И вот еще что подтверждает мою теорию: Боб сделал все возможное, чтобы уверить нас, будто он внезапно увлекся спиннингом, и все разыграл так, чтобы его смерть предстала как результат несчастного случая.
Пошел он на это не потому, что боялся страданий, нет, просто не хотел выставлять напоказ свои страдания и все, что считал слабостью.
Он не жалел сил, чтобы жизнь у Люлю была как можно легче.

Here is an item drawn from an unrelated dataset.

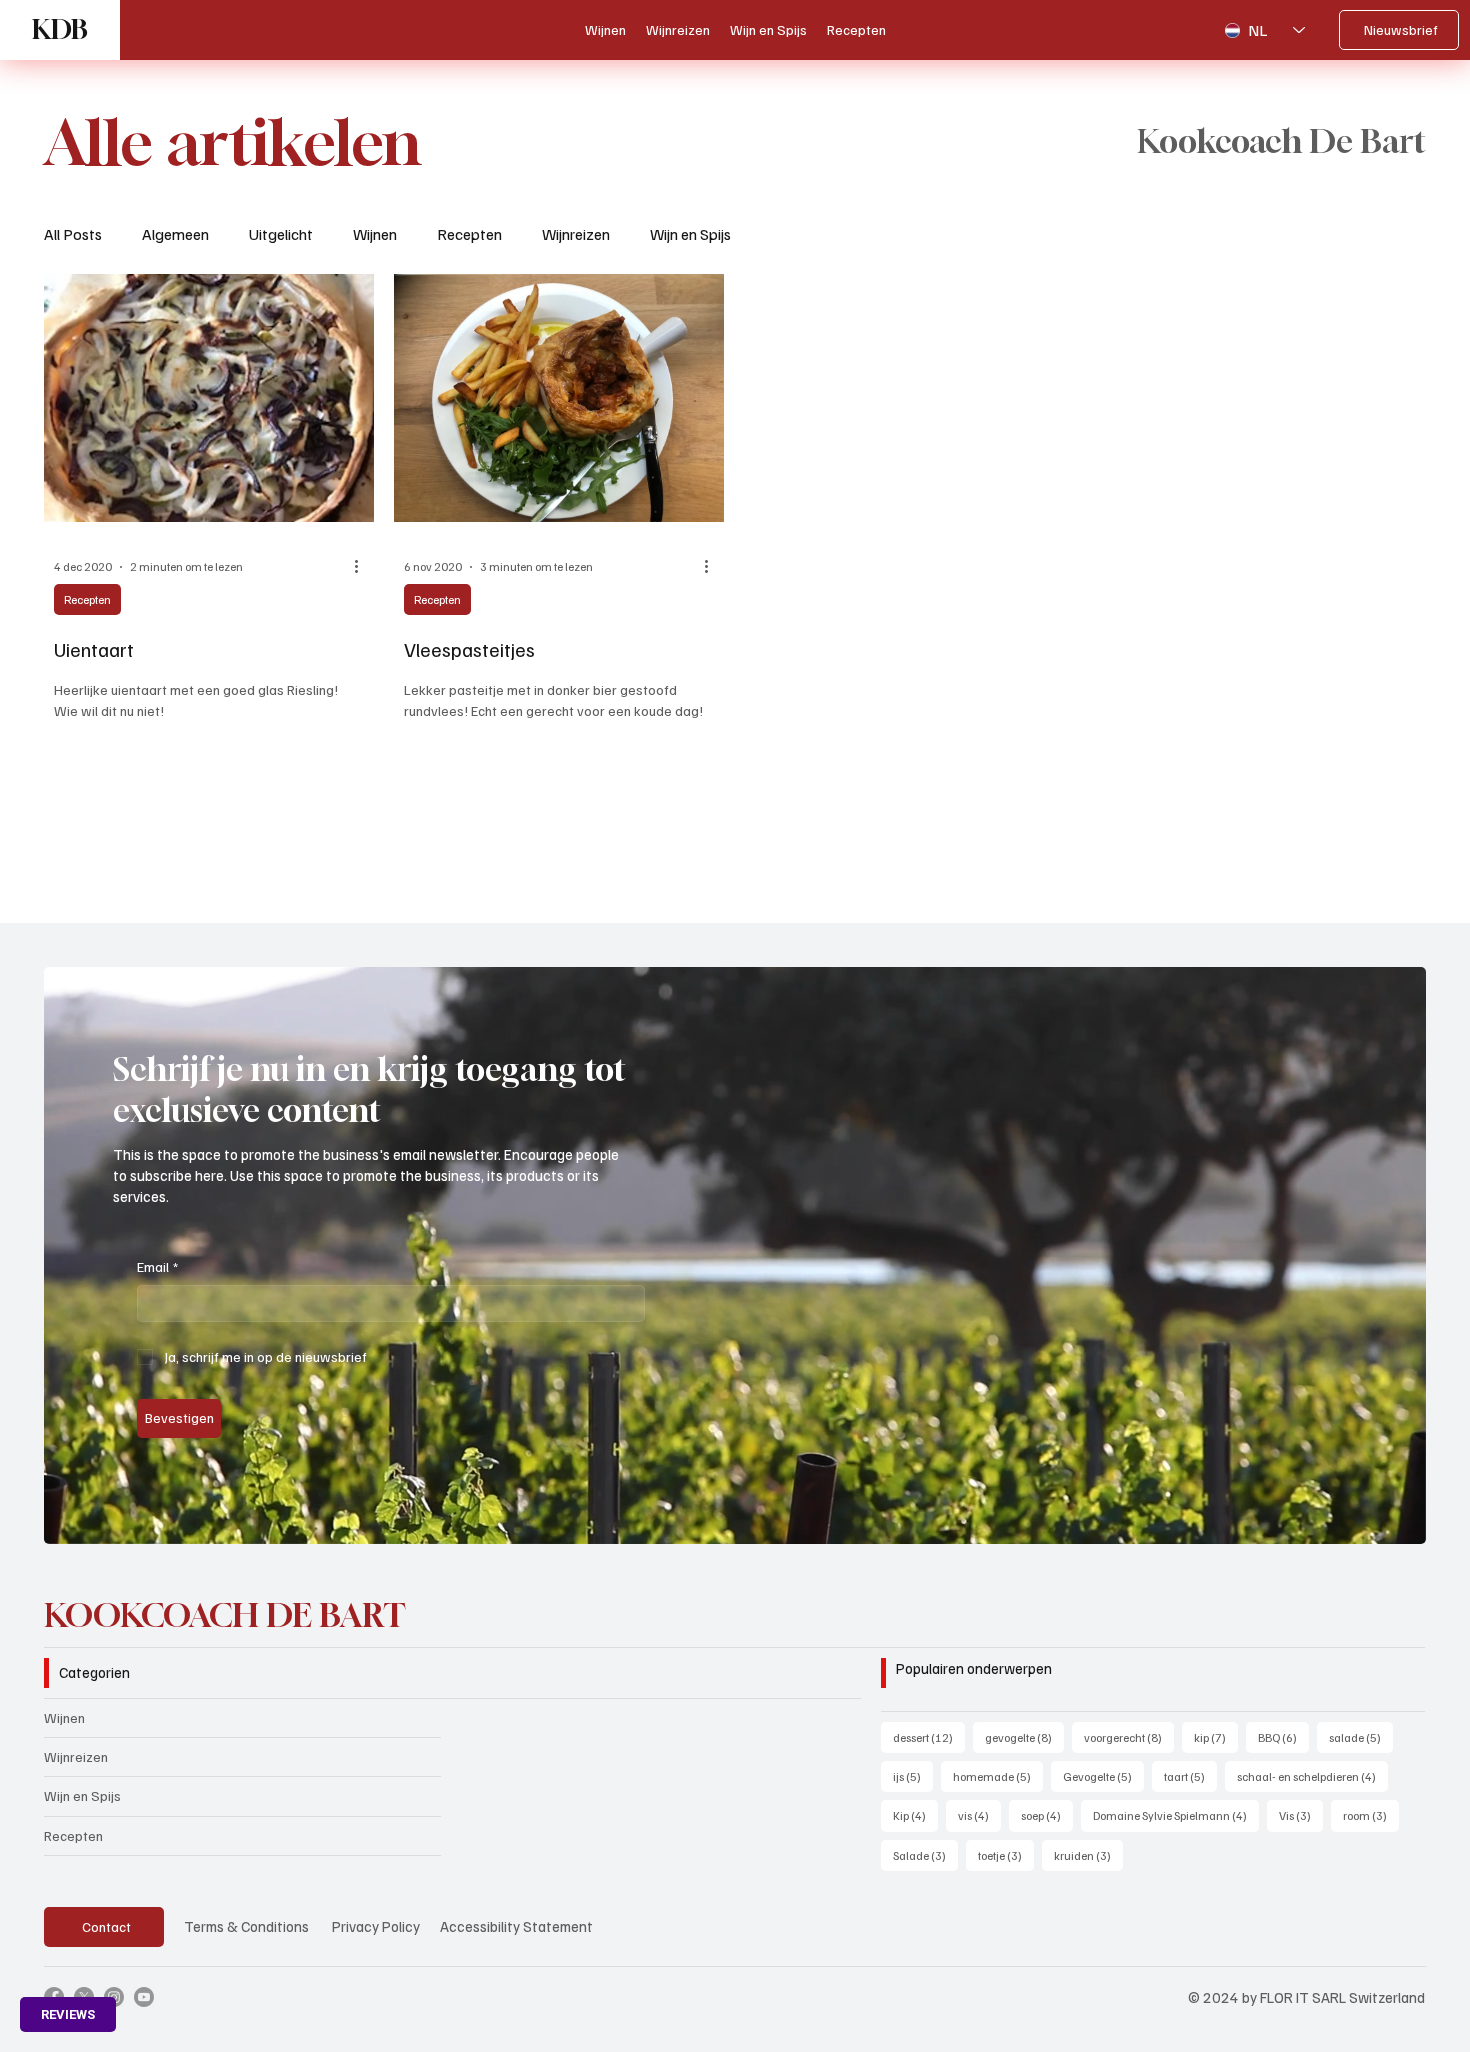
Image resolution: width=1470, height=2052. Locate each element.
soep (1047, 1815)
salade (1361, 1737)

И к нему — к ним! — приходили отвлечься от мрачных мыслей, омыться беззаботностью и радостью.
В Тийи, в маленьких монмартрских барах — везде, где он появлялся, большой и нескладный, на него смотрели, как на симпатичного шута.
— Умора!
Искрящийся весельем взгляд, приподнятые в улыбке уголки губ…
А разве может быть шут больной, шут страдающий, шут на диете?
Нет, жена меня не поймет. Я постучался в лавку, и Люлю спросила из-за двери:
— Кто там?
— Это я, Шарль.
Она была такая бледная, оцепеневшая, словно ждала от меня приговора.
— Вы виделись с ним?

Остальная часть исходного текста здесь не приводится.